La necesidad de ser inmunizados contra el COVID-19 alcanza a los más de 30 millones de personas que viven en este momento en el Perú y, sin embargo, los lotes de las distintas vacunas con las que, lenta y progresivamente, se podrá cubrir esa demanda llegarán en estos primeros meses del año por cuentagotas. Con el envío inicial de Sinopharm, como se sabe, se podrá proteger –una vez que esté completo– a medio millón de personas (todas integrantes de lo que se ha dado en llamar “la primera línea” de defensa contra el virus). Y luego, entre este mes y abril, debemos recibir algo más de un millón y medio de dosis adicionales (entre lo comprometido por Pfizer y lo ofrecido a través del mecanismo Covax Facility), que servirá para vacunar a otras 700.000 personas que, mal que bien, pertenecerán también al universo mencionado (médicos, enfermeras, policías, bomberos, etc.).
De ahí en adelante, el escenario se vuelve más confuso. Si bien las cifras sobre las vacunas adquiridas parecen seguras, las fechas de llegada no lo son.
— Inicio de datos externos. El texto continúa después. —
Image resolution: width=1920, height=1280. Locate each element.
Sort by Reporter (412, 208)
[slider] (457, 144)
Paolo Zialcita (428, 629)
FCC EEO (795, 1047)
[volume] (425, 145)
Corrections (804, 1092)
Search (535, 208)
Y eso, evidentemente, suscita una gran disputa por el acceso a ese beneficio.
Se discuten por estos días, en realidad, dos cosas; una de forma abierta y la otra de un modo más bien embozado. El primer motivo de controversia es cuál debería ser la prelación de los grupos de ciudadanos a proteger una vez que se cumpla con lo ya establecido. Y el segundo, si el derecho a la inmunización debería alcanzar a todas las personas que habitan nuestro país con prescindencia de su nacionalidad (y el estatus legal de su presencia en nuestro territorio) o su situación frente a la justicia.
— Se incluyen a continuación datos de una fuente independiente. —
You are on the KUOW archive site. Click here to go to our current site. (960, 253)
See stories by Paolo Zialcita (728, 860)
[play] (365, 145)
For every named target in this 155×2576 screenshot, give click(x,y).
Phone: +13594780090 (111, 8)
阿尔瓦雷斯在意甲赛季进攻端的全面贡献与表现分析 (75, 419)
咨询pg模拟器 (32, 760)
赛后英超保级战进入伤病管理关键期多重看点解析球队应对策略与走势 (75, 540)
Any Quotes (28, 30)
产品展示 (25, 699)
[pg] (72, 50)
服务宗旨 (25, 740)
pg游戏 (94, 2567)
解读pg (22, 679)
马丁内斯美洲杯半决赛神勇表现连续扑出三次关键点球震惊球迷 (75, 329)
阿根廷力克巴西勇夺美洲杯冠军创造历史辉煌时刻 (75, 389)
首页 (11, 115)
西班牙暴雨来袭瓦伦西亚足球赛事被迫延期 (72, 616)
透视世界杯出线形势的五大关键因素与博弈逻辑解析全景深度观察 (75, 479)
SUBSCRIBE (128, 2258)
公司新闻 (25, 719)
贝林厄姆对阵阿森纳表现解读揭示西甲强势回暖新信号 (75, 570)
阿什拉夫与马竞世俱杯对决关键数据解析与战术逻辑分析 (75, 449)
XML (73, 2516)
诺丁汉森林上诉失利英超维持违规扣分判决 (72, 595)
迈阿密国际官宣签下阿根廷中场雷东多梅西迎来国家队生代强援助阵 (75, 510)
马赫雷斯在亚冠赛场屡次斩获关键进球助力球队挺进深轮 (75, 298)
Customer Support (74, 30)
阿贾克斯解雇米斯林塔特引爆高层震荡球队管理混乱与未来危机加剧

De más está decir, por supuesto, que la primera discusión es razonable. No sucede lo mismo, en cambio, con la segunda, en la que asoman afanes discriminadores absurdos.
Basta hacer una revisión somera de las opiniones sobre esta materia que inundan las redes para toparse con objeciones de todo calibre al propósito de proveer de la protección que nos ocupa a los individuos privados de su libertad y a los migrantes venezolanos. Aparte de la angustia por la posibilidad de que las dosis adquiridas no sean suficientes para cubrir a un contingente humano que incluya también a esos dos grupos de personas, lo que los comentarios dejan traslucir con frecuencia es la idea de que abandonar a su suerte a quienes los componen sería una forma de castigo a sus delitos o faltas. Un planteamiento no solamente inhumano y descabellado, sino también de una ceguera considerable, pues pierde de vista el hecho de que nadie estará seguro en el Perú hasta que todo prójimo esté vacunado.
Felizmente, las autoridades se han apresurado a atajar las especulaciones sobre un eventual retaceo de la inmunización a los integrantes de las mencionadas colectividades. En lo que concierne a los presos, ya el Gobierno aclaró que –dada la situación de hacinamiento que enfrentan– estarán incluidos en la fase 2 de la vacunación, junto con los adultos mayores y otras poblaciones vulnerables. Y en lo que toca a los migrantes venezolanos, la cancillería ha confirmado que serán comprendidos en el esfuerzo de protección del COVID-19 (lo que plantea retos importantes, habida cuenta de que no existe un “censo” que permita identificarlos y ubicarlos en todo el país).
Seguramente el debate sobre quién debería estar antes y quién después en el camino hacia la inmunización total o mayoritaria de nuestra población continuará en las próximas semanas. Pero los intentos de dejar fuera del proceso a determinados grupos de individuos deben ser desterrados de inmediato. “Vacuna para todos” es la máxima con la que debemos guiarnos tanto los ciudadanos como el Estado en el largo trayecto que nos conducirá a salir de este agobiante trance.